For while the Standard & Poor’s 500 Index yesterday hit a four-year high, trading volume, the life blood of most financial firms, is off sharply in the first eight weeks of 2012 vs. last year — which itself marked one of the slowest years in memory.

In fact, through Feb. 22, trading volume is as anemic as it was in 2007, when the market started to show signs of serious mortgage problems.

January’s average daily volume is off 15 percent from the year-ago period, industry statistics show. February volume, through Wednesday, is off nearly 11 percent, according to research from the Tabb Group.

“Whatever you want to call it, it’s ugly right now,” said Larry Tabb, head of Tabb Group.
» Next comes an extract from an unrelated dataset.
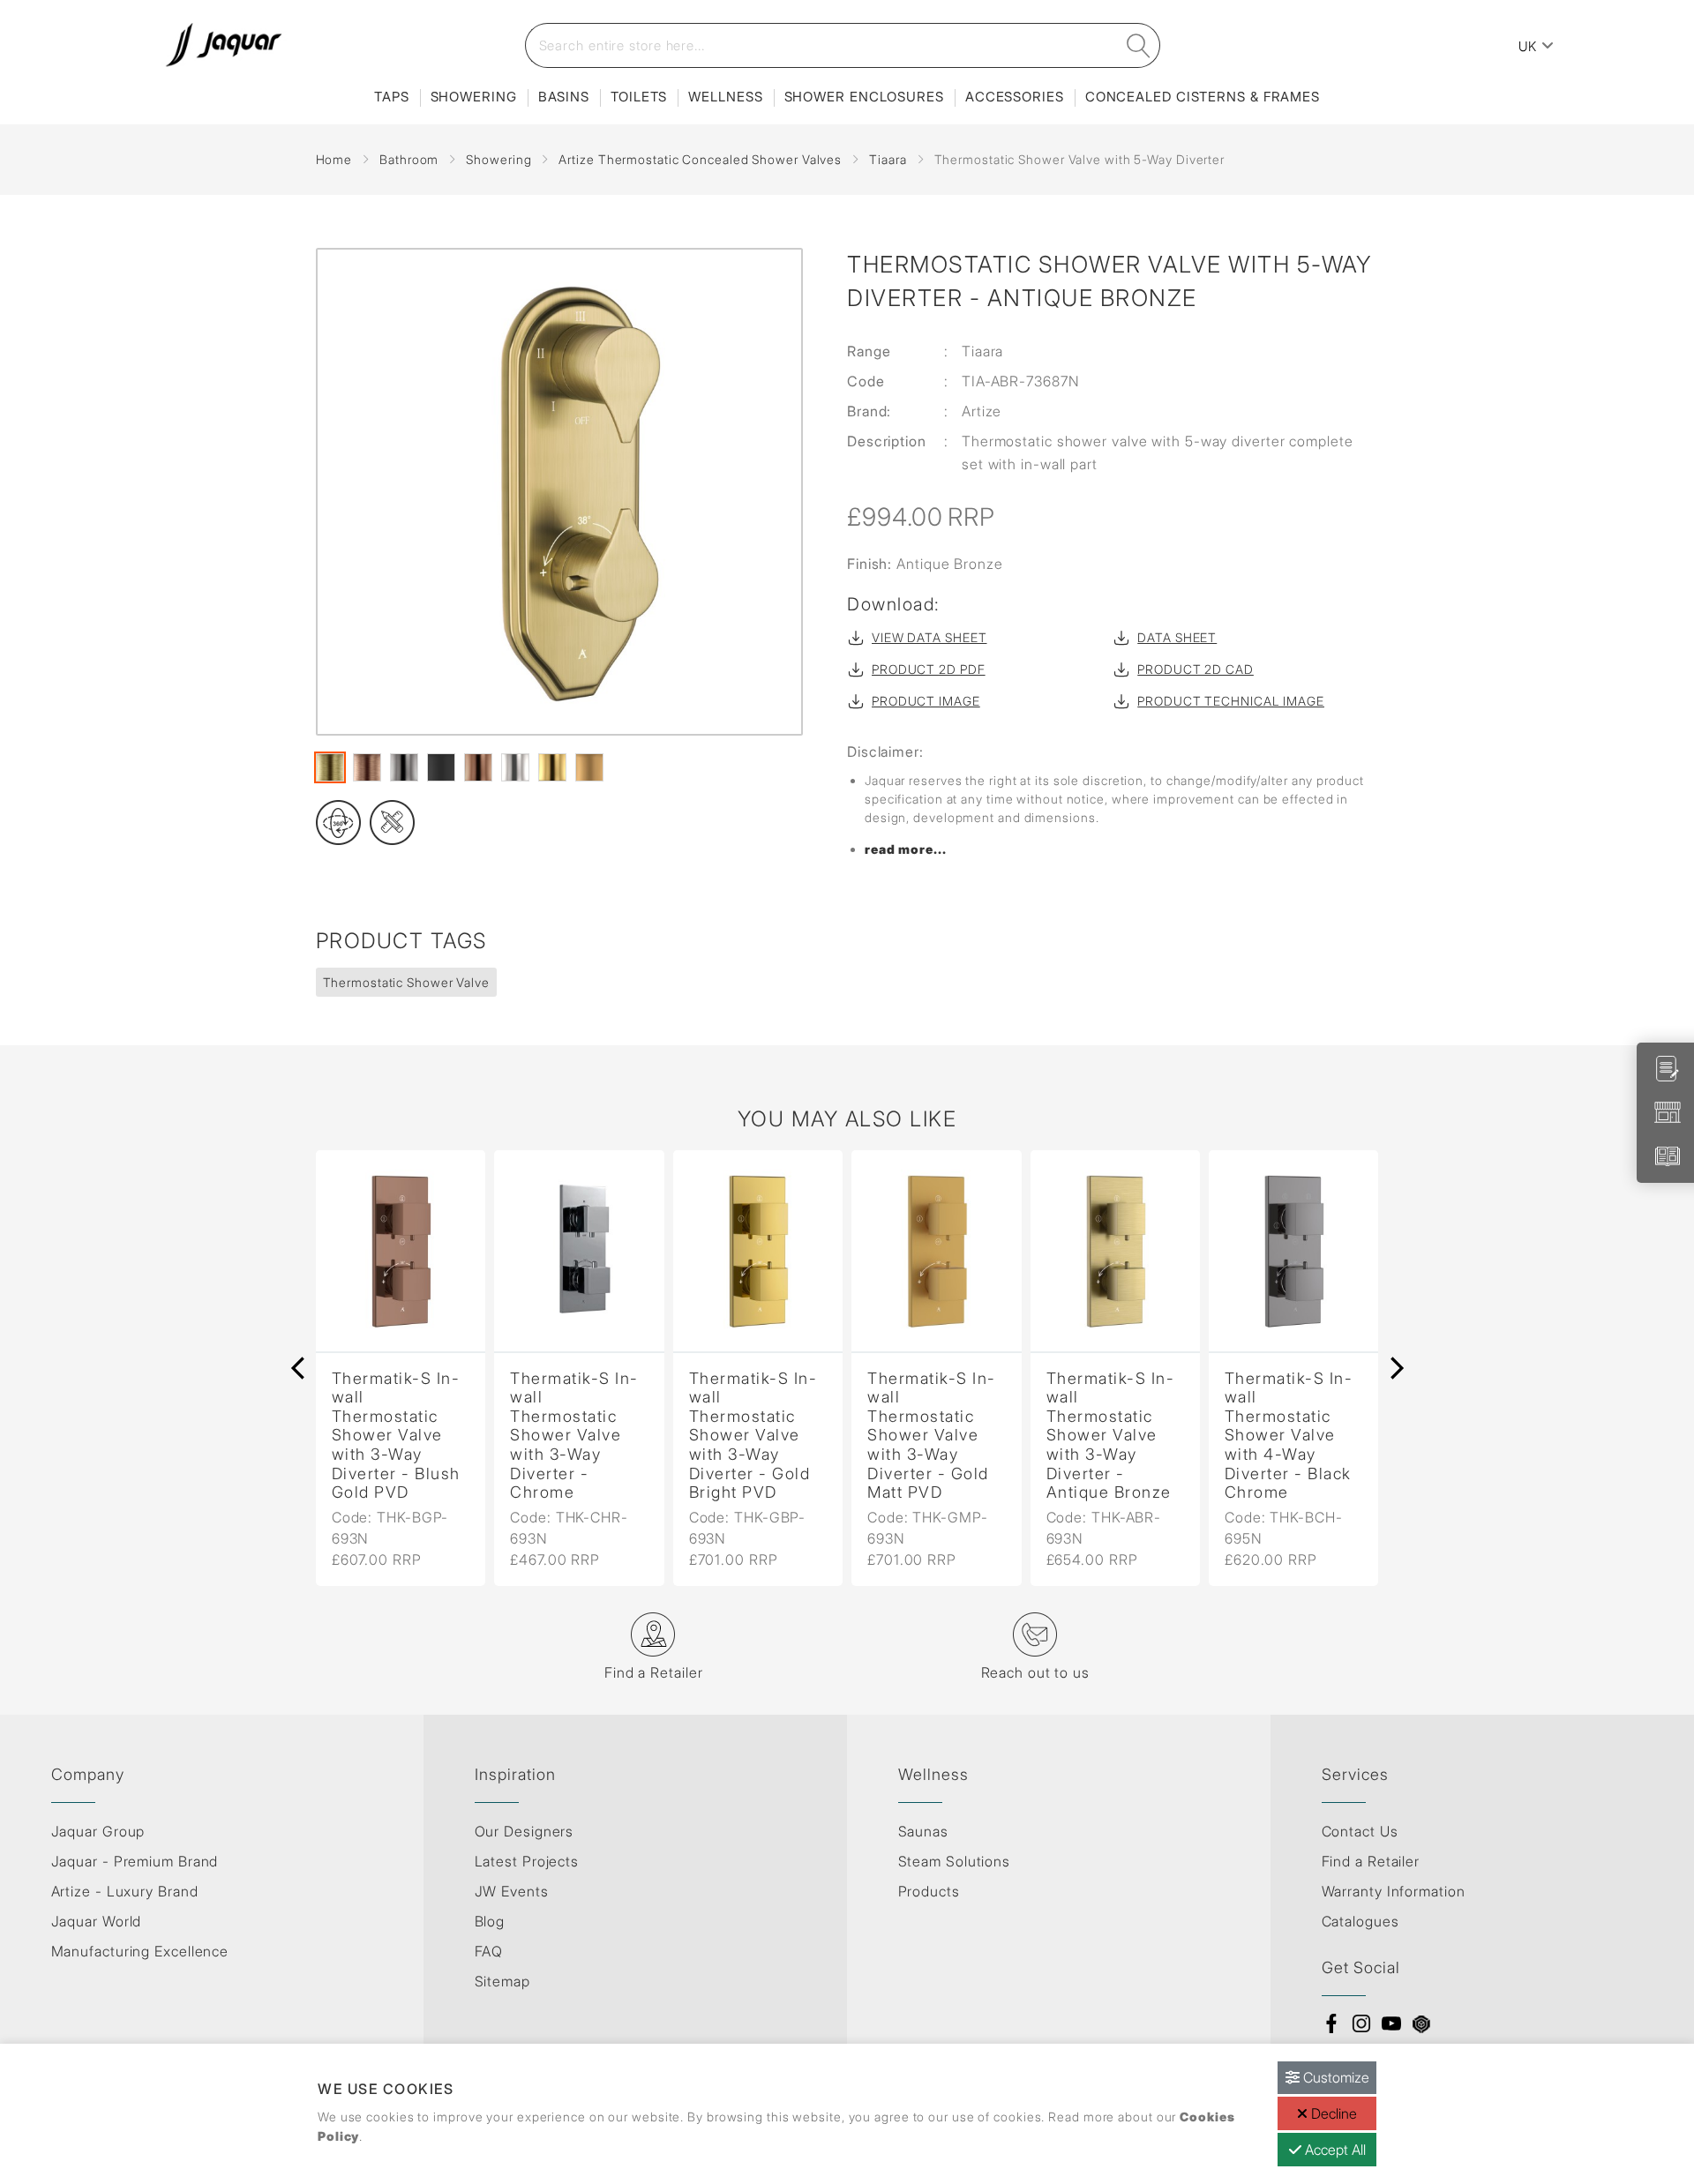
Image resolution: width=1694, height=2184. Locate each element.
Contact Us (1360, 1831)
Activity is not much better in fixed-income trading.

Trading in areas like funky derivatives tied to commodities and currencies is seeing volumes down 11.2 percent year-over-year, according to data from the Federal Reserve.

Trading in interest-rate derivative products also is off by 25.9 percent.

Overall, fixed-income volumes are down 10 percent for the year, financial analyst Meredith Whitney told The Post.

“Without genuine volume associated with the big moves we’ve seen in stocks over the past few weeks, I don’t think many traders think this recovery is real,” said one trader with a large New York hedge fund.

The trading slowdown on Wall Street doesn’t portend well for profits at some of the biggest investment banks on the Street like Morgan Stanley and Goldman Sachs, which have been hammered by choppy markets — a fact that’s resulted in a wave of layoffs.

The Post reported earlier this year that some large Wall Street firms could be looking at further staff cuts next month.

Volumes, which began to nosedive in March 2009, have fallen off a cliff primarily because deep-pocketed investors, including mutual funds and hedge funds, are skittish about diving back into stocks.

Indeed, the so-called sovereign debt crisis saw investors last summer yank $36 billion out of stocks, according to the Tabb Group.

And market uncertainty persists even as broader issues such as the debt woes of Greece and other European nations are close to being resolved — at least in the near term.

Regulatory changes, including the implementation of the Volcker rule, which will bar banks from trading using their own cash, also is creating a trading vacuum.

Jamie Selway, head of liquidity management at Investment Technology Group, notes that many risk-averse investors are opting to purchase investments that are tied to the performance of segments of the markets or indexes rather than buying individual stocks — another point that is driving trading lower.

To be sure, the optimists on Wall Street point out that 2012 is just eight weeks old and volumes could easily perk up — as marts press toward highs not seen in four years.

But some market participants are debating that low volumes may be a fact of life that Wall Street may be forced to live with for a while — more secular than cyclical.

“There is no doubt, this is a secular phenomenon,” financial analyst Whitney said.